William Howard has recently recorded a recital disc, featuring Mendelssohn's Rondo Capriccioso, Schubert's Impromptus in G flat and E flat, a selection from Schumann's Bunte Blätter, Chopin's Ballade in G minor and two works by David Matthews, both appearing on disc for the first time: his Four Portraits, written for William Howard in 2012, and The Shorter Ring, his brilliant 6-minute reduction of Wagner's Ring Cycle.
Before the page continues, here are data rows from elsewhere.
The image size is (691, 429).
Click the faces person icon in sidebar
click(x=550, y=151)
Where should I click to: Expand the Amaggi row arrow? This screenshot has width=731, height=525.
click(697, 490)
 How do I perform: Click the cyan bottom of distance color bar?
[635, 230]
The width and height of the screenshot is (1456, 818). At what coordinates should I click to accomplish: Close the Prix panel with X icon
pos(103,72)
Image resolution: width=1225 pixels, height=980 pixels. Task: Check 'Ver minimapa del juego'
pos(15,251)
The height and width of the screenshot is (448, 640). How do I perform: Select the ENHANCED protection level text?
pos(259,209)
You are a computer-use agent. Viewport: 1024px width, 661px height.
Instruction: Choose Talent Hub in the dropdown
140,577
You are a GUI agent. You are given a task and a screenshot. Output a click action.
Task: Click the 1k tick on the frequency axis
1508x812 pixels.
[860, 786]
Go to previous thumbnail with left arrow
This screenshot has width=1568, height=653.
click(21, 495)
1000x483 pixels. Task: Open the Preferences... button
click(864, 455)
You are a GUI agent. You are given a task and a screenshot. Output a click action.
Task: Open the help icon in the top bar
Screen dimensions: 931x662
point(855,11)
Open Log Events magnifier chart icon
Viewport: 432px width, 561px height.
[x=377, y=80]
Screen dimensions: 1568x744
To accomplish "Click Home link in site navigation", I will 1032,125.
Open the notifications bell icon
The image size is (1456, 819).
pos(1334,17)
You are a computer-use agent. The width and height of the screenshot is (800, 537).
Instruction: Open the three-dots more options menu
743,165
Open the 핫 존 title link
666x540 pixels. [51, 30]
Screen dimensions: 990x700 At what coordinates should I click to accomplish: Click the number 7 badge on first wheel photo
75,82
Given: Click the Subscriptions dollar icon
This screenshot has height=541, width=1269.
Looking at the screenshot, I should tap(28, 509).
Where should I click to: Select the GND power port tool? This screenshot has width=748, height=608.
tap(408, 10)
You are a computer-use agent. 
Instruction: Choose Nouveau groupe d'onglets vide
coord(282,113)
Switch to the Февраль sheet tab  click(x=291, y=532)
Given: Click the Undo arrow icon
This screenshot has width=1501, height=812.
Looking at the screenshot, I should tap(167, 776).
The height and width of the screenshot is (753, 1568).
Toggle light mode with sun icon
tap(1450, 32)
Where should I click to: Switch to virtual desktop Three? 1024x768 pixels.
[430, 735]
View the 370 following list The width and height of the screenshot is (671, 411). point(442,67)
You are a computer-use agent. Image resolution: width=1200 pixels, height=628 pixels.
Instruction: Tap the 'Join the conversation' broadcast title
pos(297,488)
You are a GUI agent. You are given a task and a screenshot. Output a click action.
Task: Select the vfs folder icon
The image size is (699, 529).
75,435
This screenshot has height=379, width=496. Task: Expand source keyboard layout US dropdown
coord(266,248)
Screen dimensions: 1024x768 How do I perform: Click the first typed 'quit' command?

Paul Driver wrote the following review in the Sunday Times (June 29th 2014):
A thoughtful, poetic player, Howard has devised a recital sequence of uncommon appeal. It ranges from Mendelssohn's youthful, brilliant Rondo Capriccioso, Op14, to Wagner's entire Ring, as compressed by David Matthews into four mini movements, totalling six minutes, and beautifully incorporates mid-romantic lyrical masterpieces by Schubert, Schumann and Chopin. Matthews's own felicitous Four Portraits (one of which is of Howard himself) receives its first recording: and his stirring achievement in The Shorter Ring is such as to make one think Nietsche may have been right when he called Wagner 'our greatest miniaturist in music.'
William Howard writes about his choice of pieces for this CD:
The selection of music on this CD is very personal. I have chosen pieces which mean a lot to to me for a variety of reasons, and which I feel work well side by side. At the heart of this recording is Chopin's G minor Ballade, which I have loved since I was in my teens. I performed it in my first public solo recital in 1973 and have continued to study it ever since. More than any other piano work it has helped me to assess and to extend my own boundaries as a musician and as a performer. I envisage continuing to study it until the day I can no longer play. Most of the works that I have recorded here were written in a fourteen-year period, between 1827 and 1841. The exceptions are the two works by David Matthews, which are the most recent pieces of many that I have commissioned over the years. Playing works by living composers has been an extremely important part of my life as a performer, and throughout my career I have always made a point of programming contemporary works alongside music from the past. David's pieces also add to the personal flavour of this recital; in what is commonly known as a 'portrait recording' it seems appropriate to include his Four Portraits, which are musical representations of myself and three friends. The final piece, David's brilliant reduction of Wagner's Ring Cycle, was also written for a mutual friend.